Showing girls computer technology can be fun

Carl Blesch
Rutgers Today
  • Rutgers students worked one-on-one with girls at Theodore Schor Middle School in Piscataway
  • The aim is to show girls computer technology can be understandable and fun
  • Science and the information technologies remain a man’s world

NEW BRUNSWICK – Women computer science majors at Rutgers University are doing their part to inspire young girls to follow them into science, technology, engineering and mathematics (STEM) fields.

The Rutgers students worked one-on-one with girls at Theodore Schor Middle School in Piscataway this past school year to coach them in programming, game design, robotics and fundamentals of computing such as binary numbers. The aim is to show girls computer technology can be understandable and fun. Learning and applying the basics early, they say, paves the way for success in later years.

“They were very bright and willing to learn,” said Rutgers rising junior Maria Fanelle, a member of the Douglass Residential College. “They have an obvious interest in the subject. We didn’t have that when I was in middle school.”

While women have made strides in many of the STEM fields, computer science and the information technologies remain a man’s world. In fact, the proportion of women in these fields actually dropped over the decades, from a third of college graduates in the 1980s to less than a fifth in recent years, a trend the Rutgers students hope to reverse.

Brittany Perry, the Schor teacher and Rutgers alumna who leads the after-school tutoring program, is especially motivated to prepare her students for success in STEM fields.

“I was one of few females in all my classes,” said Perry, who earned her undergraduate degree in math in 2012. She recalled feeling isolated as a woman, especially when a professor suggested she drop math “because I didn’t know everything off the top of my head.” Perry now teaches STEM classes to sixth-, seventh- and eighth-graders, including an all-female STEM class this past year.

“I want them to outnumber men in their classes,” she said. “When someone says they can’t do it, I want to be that little voice in the back of their heads that says they can, and a little better!”

The Rutgers mentors provided visual examples of how programming, also called “coding,” works. The girls made simple computer games from scratch and programmed robots.

“It’s so amazing how you can take a simple line of code and make a computer do something,” said Lekha Rakundlia, a rising seventh-grader at Schor. Her classmate, rising eighth-grader Regina Garcia, echoed that sentiment. “I like how you can create anything using code,” she said. “I think I’ll be majoring in science or math.”
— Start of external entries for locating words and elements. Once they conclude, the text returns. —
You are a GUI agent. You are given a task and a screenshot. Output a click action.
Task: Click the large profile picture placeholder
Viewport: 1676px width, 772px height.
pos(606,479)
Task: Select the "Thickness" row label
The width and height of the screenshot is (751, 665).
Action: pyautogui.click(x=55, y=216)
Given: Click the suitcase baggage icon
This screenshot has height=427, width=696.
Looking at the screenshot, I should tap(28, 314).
The Rutgers students tutor as part of a campus club called the Douglass-DIMACS Computing Corps, a partnership sponsored by the Center for Discrete Mathematics and Theoretical Computer Science (DIMACS) and Douglass Residential College’s Douglass Project for Rutgers Women in Math, Science, and Engineering.

Prachi Pendse led the Schor Middle School tutoring team. Pendse, who earned her master’s degree in computer science this past spring, was inspired to become a mentor after meeting computer science professor and DIMACS director Rebecca Wright. The mentoring that Pendse and her tutors do goes beyond teaching girls to write code.
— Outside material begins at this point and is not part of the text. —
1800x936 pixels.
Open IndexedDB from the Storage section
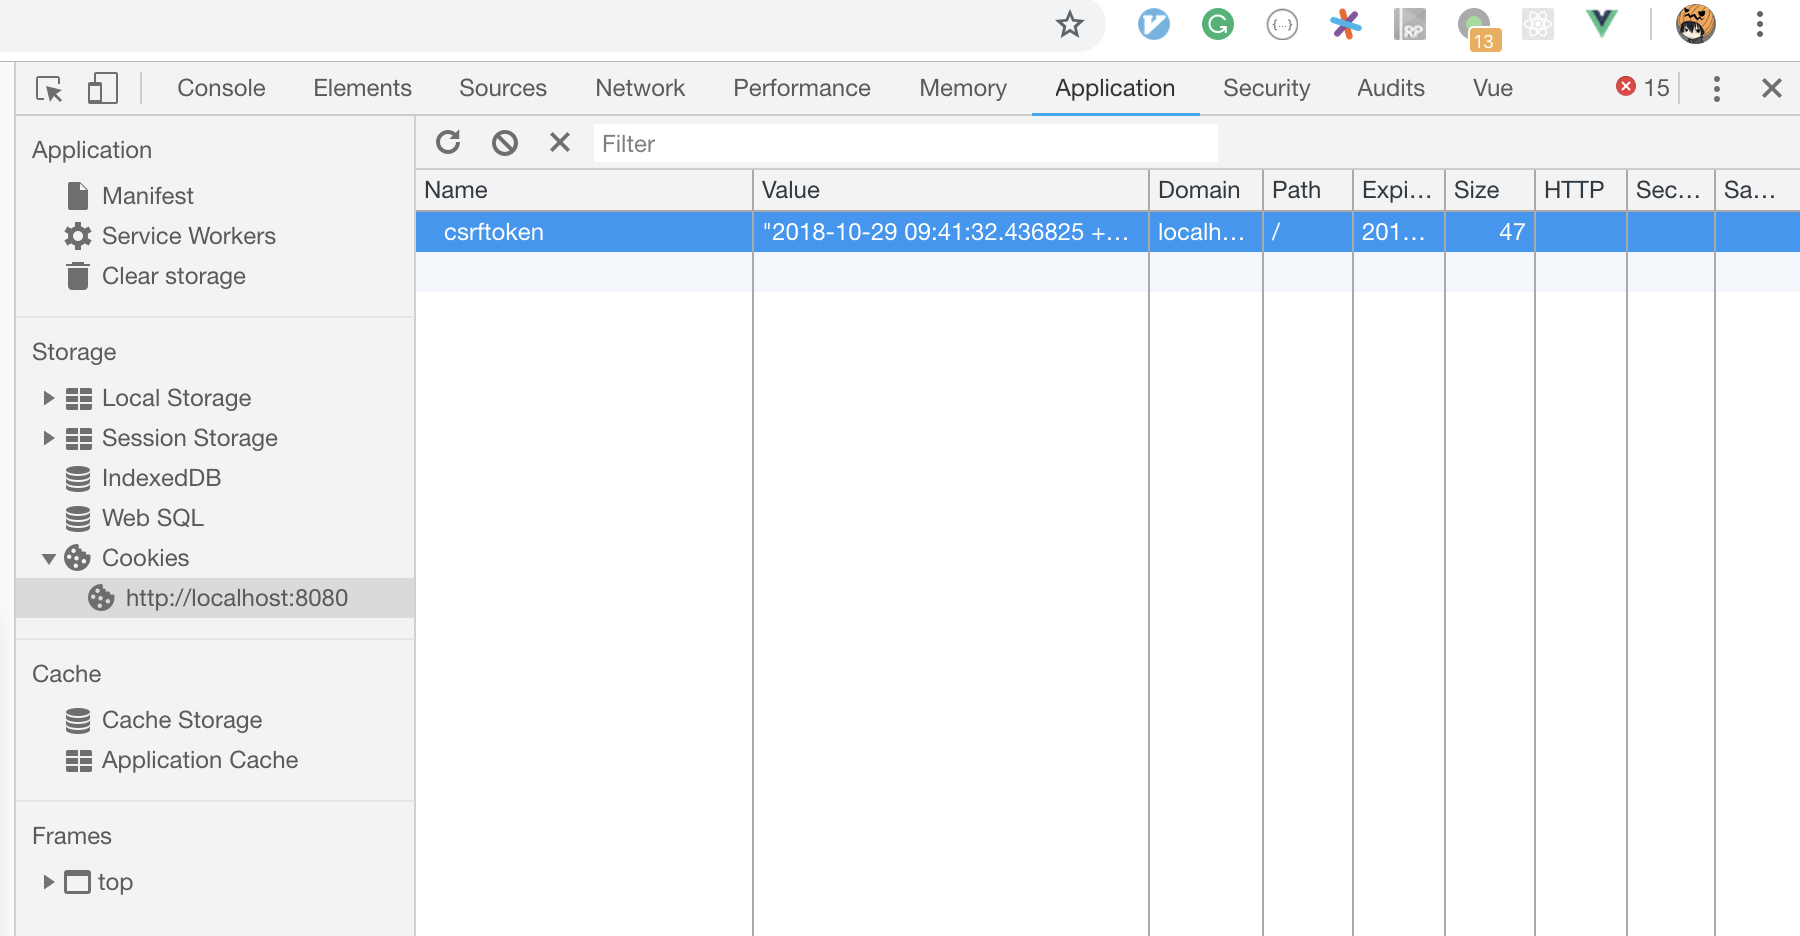coord(162,477)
“Throughout the year, we talk about our experiences,” Pendse said. “We had 30 middle school girls visit Rutgers in April. We showed them where we learn, our classrooms and labs. The middle-schoolers were enthralled with college life.”
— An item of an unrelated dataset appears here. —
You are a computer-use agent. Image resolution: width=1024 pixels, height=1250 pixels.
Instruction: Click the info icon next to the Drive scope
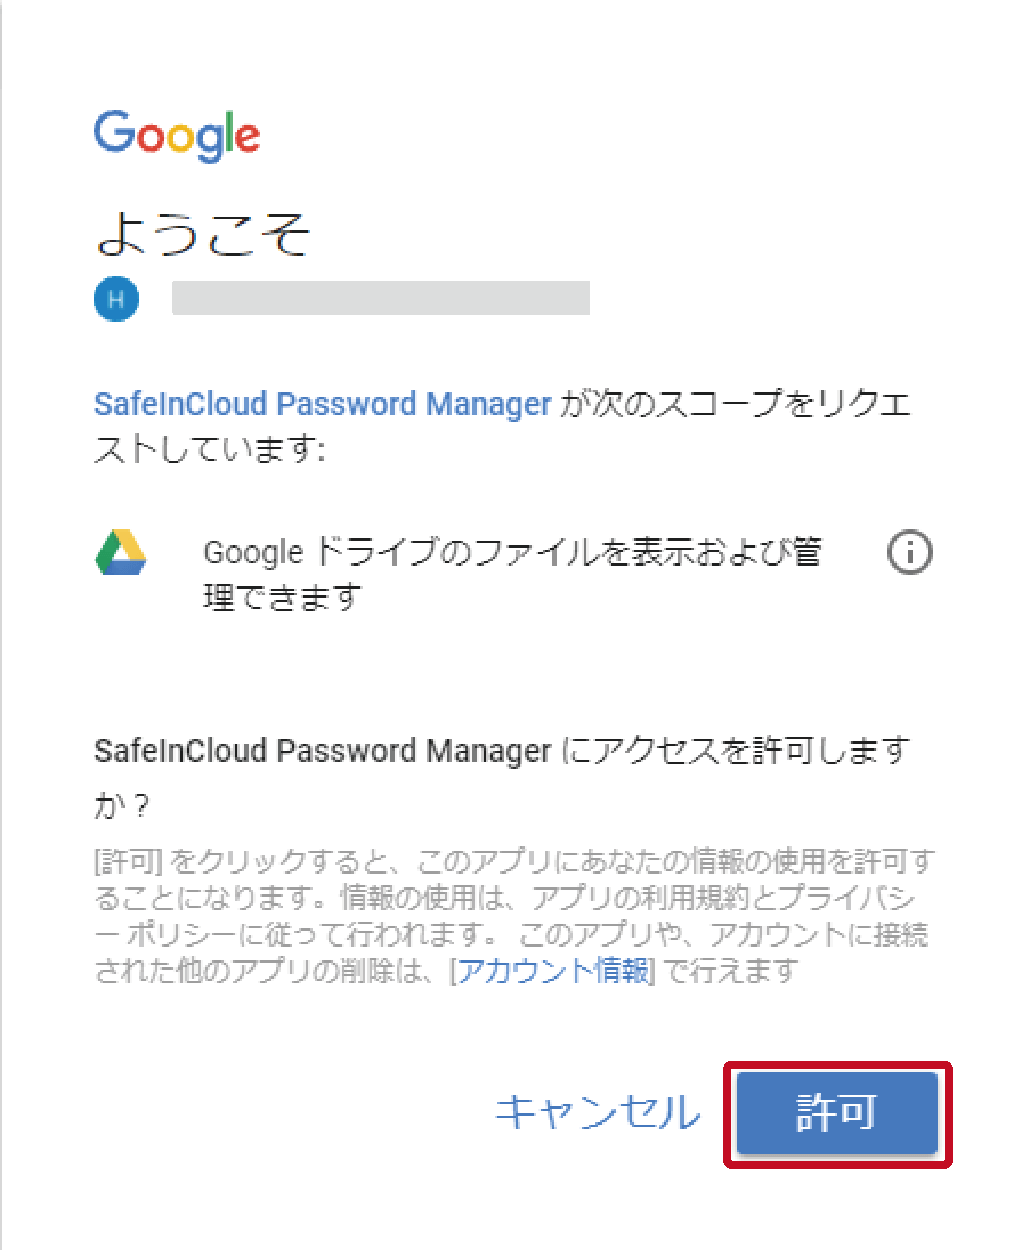pos(909,553)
Mentor Helen See, a rising senior, said the students were initially confused with what she taught, “but when you show them what they can apply it to, a game online or a robot, they start to get excited.”

See personally knows the value of early STEM education.

“My high school didn’t have anything tech-related,” she said. “I wouldn’t have gone into computer science unless my classmates started a club. They taught me how to code.”

Some Schor girls are no strangers to computer science, with parents who are software engineers at companies such as J. P. Morgan Chase, MetLife, Siemens and Verizon. But sometimes the Rutgers mentors helped the children understand what their parents’ work is all about.

“I saw my dad when he was working at home typing a bunch of letters and numbers,” said Manvir Chahal, a rising eighth-grader. “It didn’t make sense to me. After programming robots, now I know it means something. It has a purpose.”

The mentors know the students aren’t the only ones who come away with new skills and insights.

“I learned a lot by teaching them, by explaining different concepts in a way that middle schoolers understand,” said Rosheen Chaudhry, also a rising senior. “That helps me everywhere, with non-technical people. I feel I know the concepts.”

The DIMACS-Douglass Computing Corps ran a similar after school tutoring program for a coed group at Woodrow Wilson Elementary School in New Brunswick, led by Pendse and Linda Cook.